Information given >>
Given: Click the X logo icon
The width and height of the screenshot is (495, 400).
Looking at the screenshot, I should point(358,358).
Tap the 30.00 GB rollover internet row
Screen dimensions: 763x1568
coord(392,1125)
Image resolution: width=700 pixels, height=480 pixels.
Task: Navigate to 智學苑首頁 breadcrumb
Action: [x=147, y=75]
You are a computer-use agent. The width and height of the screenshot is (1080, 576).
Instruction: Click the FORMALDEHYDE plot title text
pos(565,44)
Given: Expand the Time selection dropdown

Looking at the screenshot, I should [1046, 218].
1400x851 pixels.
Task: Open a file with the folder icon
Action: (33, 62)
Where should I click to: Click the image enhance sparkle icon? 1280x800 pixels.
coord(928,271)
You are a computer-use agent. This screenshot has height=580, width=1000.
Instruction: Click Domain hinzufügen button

Given task >> Copy the data above word for word, reproducing every line without changes.

Reply >>
Given: Click the X logo icon
The width and height of the screenshot is (495, 400).
Looking at the screenshot, I should point(358,358).
Tap the 30.00 GB rollover internet row
Screen dimensions: 763x1568
coord(392,1125)
Image resolution: width=700 pixels, height=480 pixels.
Task: Navigate to 智學苑首頁 breadcrumb
Action: [x=147, y=75]
You are a computer-use agent. The width and height of the screenshot is (1080, 576).
Instruction: Click the FORMALDEHYDE plot title text
pos(565,44)
Given: Expand the Time selection dropdown

Looking at the screenshot, I should [1046, 218].
1400x851 pixels.
Task: Open a file with the folder icon
Action: (33, 62)
Where should I click to: Click the image enhance sparkle icon? 1280x800 pixels.
coord(928,271)
You are a computer-use agent. This screenshot has height=580, width=1000.
Instruction: Click Domain hinzufügen button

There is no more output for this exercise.